Puis suivent des oeuvres lyriques de Langert (1862), Duprez (1865), Mermet (1876), Bruneau (1878) et l’oratorio de Charles Gounot en 1873. Plus tard il y aura encore Chausson (1889), Reznicêk (1886), Widor (1890), Wambach (1900), Morera (1907), Roze (1911), Marsh (1923), Anderson (1934) et certainement d’autres… Mais qui s’en souvient ! Arrêtons-nous plutôt sur ceux qui en valent la peine !

En 1873, Charles Gounod (1818 – 1893) compose une musique de scène pour choeur, soli et orchestre, pour une pièce en cinq actes de Jules Barbier, intitulée Jeanne d’Arc. C’est une sorte d’oratorio, bien moins connu que d’autres, tels que Gallia (1871) ou Mors et Vita, trilogie sacrée. Il a également composé en 1887 une messe À la Mémoire de Jeanne d’Arc précédée d’un prélude avec fanfare. Elle fut donnée le 24 juillet de la même année à la cathédrale de Reims sous la direction du compositeur. Il écrivit encore en 1893, une Vision de Jeanne d’Arc violon, piano ou orgue.

En 1879, Piotr IIyitch Tchaïkovski (1840 – 1893) compose un opéra en 4 actes, son sixième, après l’échec de son mariage. Il est composé d’après une traduction russe de l’oeuvre de Shiller. C’est La Pucelle d’Orléans, qui enchantera le public de Saint- Pétersbourg le 25 février 1881. Le père de Jeanne d’Arc veut la marier au vieux Bertrand mais celle-ci apprend que son heure est venue d’aller sauver la France. À Chinon, Charles VII, sa favorite Agnès Sorel et Dunois se divertissent lorsqu’on amène Jeanne, victorieuse à Orléans et envoyée de Dieu. Celle-ci a épargné Lionel, un chevalier bourguignon et ils s’éprennent l’un de l’autre. Le père de Jeanne l’accuse de sorcellerie lors du sacre de Reims. Enfuie et seule dans la forêt, elle médite sur son amour infortuné. Lionel la rejoint mais les Anglais surviennent, tuent Lionel et capturent Jeanne qui périra sur le bûcher, à Rouen.
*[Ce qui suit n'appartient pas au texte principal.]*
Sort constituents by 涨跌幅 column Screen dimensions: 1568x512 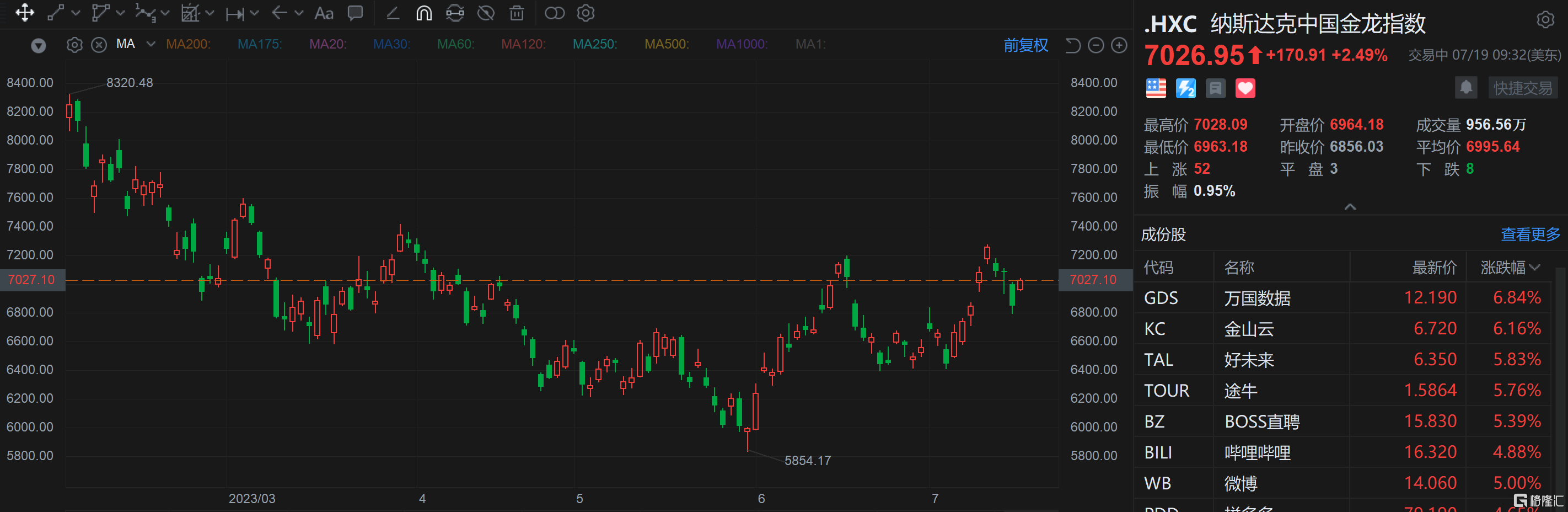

En 1927, Maurice Ravel (1875 – 1937) compose une Fanfare pour la musique de ballet en un acte L’Éventail de Jeanne. L’expression est ironique et certains y ont vu comme une allusion blasphématoire à l’étendard de Jeanne d’Arc.

En 1938 Arthur Honegger compose un oratorio dramatique Jeanne d’Arc au bûcher, (sur un livret de Paul Claudel (1868 – 1955)) et à la demande de la danseuse et comédienne d’origine juive ukrainienne Ida Rubinstein. L’oeuvre fut créée à Bâle le 12 mai 1938 et ce fut un triomphe. La vie de Jeanne, qu’elle revit au moment du supplice, est une sorte de lecture seulement évoquée, jusqu’à l’instant primordial dans lequel le présent terrestre rejoint l’éternité, dans le feu dévorant du bûcher. « Il n’y a pas de plus grand amour que de donner sa vie pour ceux qu’on aime » chante le choeur final. C’est une cathédrale de vie, à la fois grandiose et truculente, mystique et populaire, les scènes burlesques se mêlant aux scènes tragiques. On y voit apparaître Jeanne qui parle plus qu’elle ne chante, frère Dominique, la Vierge, l’évêque Cauchon, sainte Marguerite et sainte Catherine, la Mère aux Tonneaux, entre autres… La musique est très variée et les effets en sont relativement simples.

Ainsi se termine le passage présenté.